3) Many of these companies are subscription-based or annuity
type business models that make for great public companies. Sarah Lacy
touched on this on her post about Open Table's IPO:
OpenTable is
hardly an Internet homerun. It’s frequently described as a consumer
Internet company, when really it’s a software-as-a-service company. The
good news –for this moment in time—is that that means Open Table
doesn’t have an ad model. It actually has paying customers in the form
of restaurants using its reservation software and paying it monthly
subscription fees.
4) When investors decide they want to own stocks again, they are
going to look for simple businesses, products they can understand,
balance sheets with cash and not much else, and growth without
leverage. Guess what? That's what the venture capital industry produces.

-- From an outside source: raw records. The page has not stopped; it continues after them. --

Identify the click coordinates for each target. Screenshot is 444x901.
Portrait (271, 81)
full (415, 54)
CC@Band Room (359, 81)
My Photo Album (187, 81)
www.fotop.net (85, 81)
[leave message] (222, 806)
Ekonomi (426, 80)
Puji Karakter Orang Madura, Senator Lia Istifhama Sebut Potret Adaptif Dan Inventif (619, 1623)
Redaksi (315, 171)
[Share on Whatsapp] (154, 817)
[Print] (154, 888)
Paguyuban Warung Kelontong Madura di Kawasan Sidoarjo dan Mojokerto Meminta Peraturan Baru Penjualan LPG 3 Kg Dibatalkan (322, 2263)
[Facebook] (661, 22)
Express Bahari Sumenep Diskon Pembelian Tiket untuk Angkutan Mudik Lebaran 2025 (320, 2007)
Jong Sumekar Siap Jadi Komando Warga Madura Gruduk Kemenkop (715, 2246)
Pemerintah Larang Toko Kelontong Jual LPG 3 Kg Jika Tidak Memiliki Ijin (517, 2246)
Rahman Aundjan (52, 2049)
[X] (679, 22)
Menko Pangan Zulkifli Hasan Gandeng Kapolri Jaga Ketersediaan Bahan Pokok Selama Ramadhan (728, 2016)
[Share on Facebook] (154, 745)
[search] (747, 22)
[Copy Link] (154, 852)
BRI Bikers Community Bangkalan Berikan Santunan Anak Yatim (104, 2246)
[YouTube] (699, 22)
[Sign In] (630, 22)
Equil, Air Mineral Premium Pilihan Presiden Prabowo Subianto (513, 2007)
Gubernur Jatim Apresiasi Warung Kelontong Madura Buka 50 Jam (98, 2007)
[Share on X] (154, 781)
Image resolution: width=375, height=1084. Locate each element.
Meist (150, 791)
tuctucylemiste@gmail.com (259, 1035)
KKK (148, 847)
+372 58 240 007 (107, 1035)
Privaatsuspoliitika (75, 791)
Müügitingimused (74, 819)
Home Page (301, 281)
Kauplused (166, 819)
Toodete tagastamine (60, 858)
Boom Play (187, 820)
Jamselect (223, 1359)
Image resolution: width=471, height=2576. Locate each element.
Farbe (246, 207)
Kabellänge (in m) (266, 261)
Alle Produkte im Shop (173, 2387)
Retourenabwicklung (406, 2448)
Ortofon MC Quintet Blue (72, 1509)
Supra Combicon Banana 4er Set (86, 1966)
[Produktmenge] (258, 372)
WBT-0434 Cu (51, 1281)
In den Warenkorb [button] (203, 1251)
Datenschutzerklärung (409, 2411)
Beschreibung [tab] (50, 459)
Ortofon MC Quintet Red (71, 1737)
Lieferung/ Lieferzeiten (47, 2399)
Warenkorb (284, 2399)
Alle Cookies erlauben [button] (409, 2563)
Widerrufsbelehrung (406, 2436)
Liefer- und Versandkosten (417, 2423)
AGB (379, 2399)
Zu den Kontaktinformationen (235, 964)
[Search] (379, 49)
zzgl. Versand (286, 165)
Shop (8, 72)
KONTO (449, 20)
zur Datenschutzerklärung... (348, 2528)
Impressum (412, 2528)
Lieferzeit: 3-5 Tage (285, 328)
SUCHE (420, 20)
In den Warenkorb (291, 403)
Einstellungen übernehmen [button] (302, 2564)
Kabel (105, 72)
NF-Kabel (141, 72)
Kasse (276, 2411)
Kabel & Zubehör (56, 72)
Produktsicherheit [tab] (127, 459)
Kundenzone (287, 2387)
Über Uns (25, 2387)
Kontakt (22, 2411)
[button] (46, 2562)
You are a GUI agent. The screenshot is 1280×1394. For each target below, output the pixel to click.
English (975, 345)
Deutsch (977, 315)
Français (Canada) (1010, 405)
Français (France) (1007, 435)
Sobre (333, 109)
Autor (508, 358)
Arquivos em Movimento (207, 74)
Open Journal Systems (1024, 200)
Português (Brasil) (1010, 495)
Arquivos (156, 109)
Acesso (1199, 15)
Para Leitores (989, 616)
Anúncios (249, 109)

5) Sarbox is now well understood by the accounting industry and by
the finance teams inside of our companies. There are providers of
Sarbox compliance tools and services that have now brought the cost of
Sarbox compliance down to reasonable levels. I'm not saying that Sarbox
is good or that it doesn't need to be reworked (it does), but it's a
devil we know at this point and it will not impede the IPO boom when it
comes.
Last week the NVCA put out a four point plan to "restore liquidity in the venture capital industry"
at its annual meeting last week in Boston. It involves getting more
investment banks engaged in taking our companies public, spurring the
development of secondary market exchages and related pre-IPO liquidity
activities, continued lobbying for lower taxes on VCs and
entrepreneurs, and reform of Sarbox.
Regular readers know that I am a huge fan of the secondary market
idea and I welcome the NVCA's attention and energy on that issue. On
the other three, I think they are wasting their time. It's like the
government suing Microsoft while Linux was growing in popularity right
under their noses. I believe the market will take care of this problem
as soon as we get a market that wants to purchase equities.
And my gut says that time will come sooner than most think.